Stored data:
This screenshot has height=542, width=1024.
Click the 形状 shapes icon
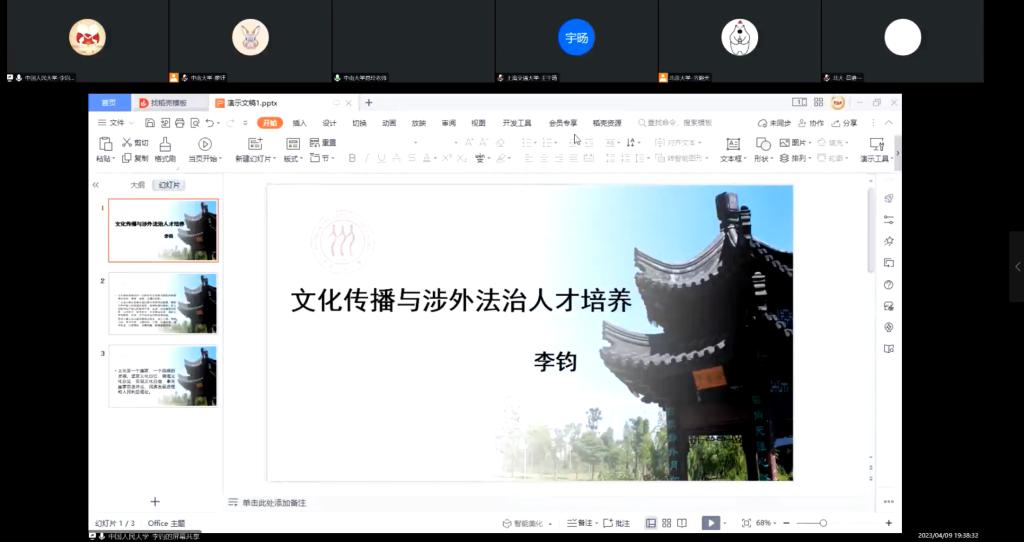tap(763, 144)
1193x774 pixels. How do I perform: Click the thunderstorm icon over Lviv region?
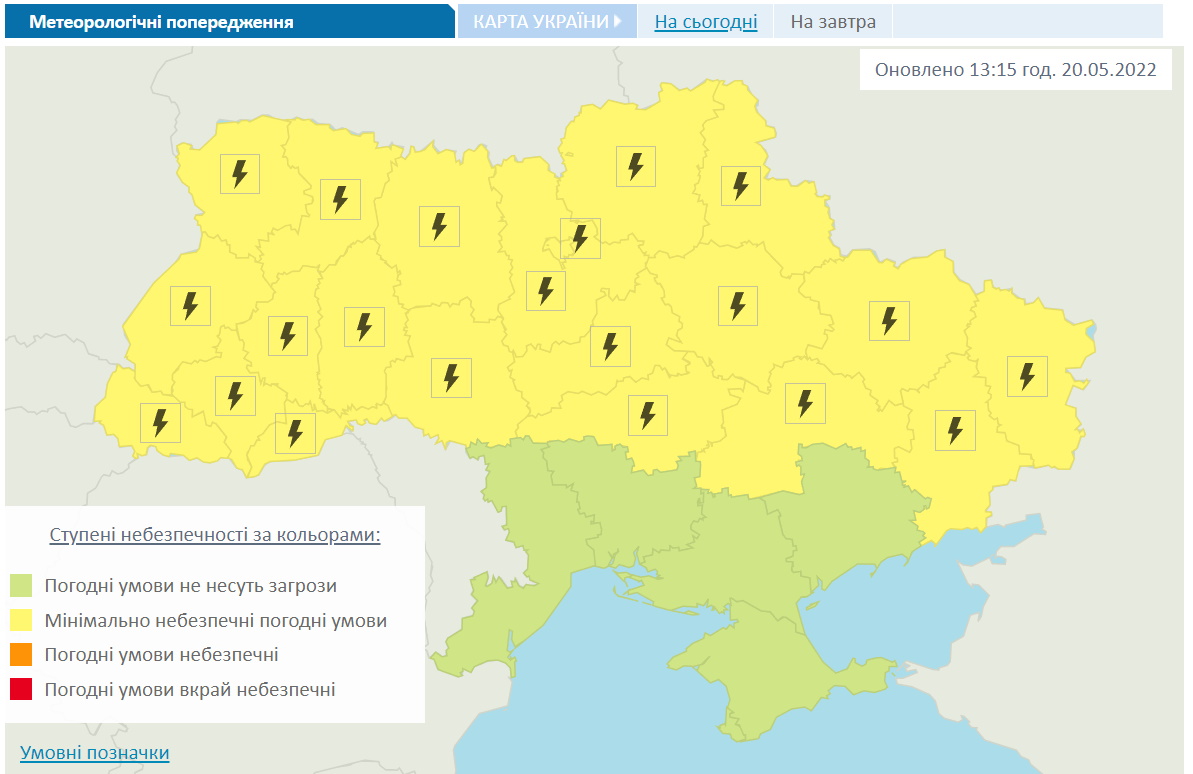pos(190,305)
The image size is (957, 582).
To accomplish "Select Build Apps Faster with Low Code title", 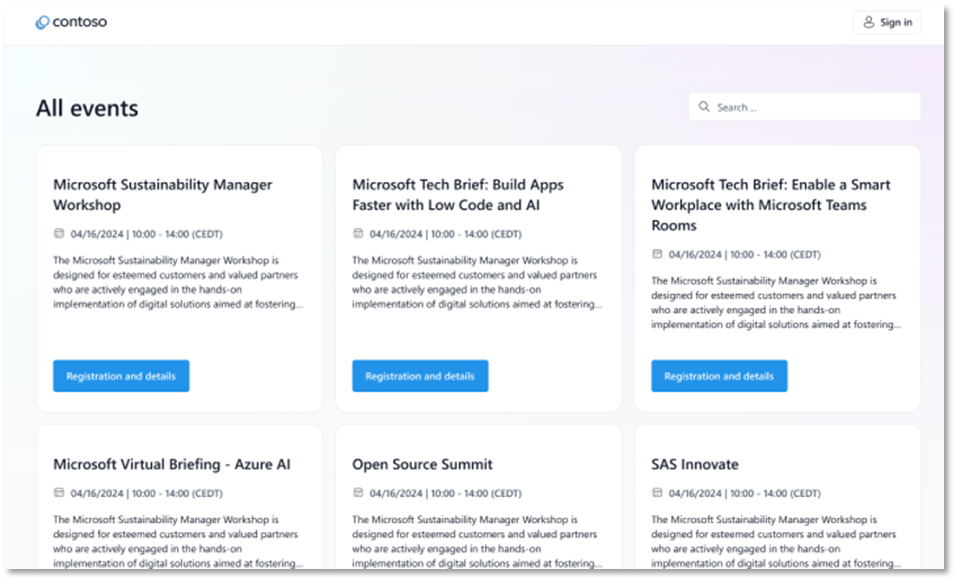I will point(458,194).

— Assignment —
Take the lines from the first line of the entries through the line with "The image size is (957, 582).", inclusive, and give them again exactly, minus any pictures.

— Output for this task —
This screenshot has height=542, width=1024.
Click the 形状 shapes icon
tap(763, 144)
1193x774 pixels. How do I perform: Click the thunderstorm icon over Lviv region?
pos(190,305)
The image size is (957, 582).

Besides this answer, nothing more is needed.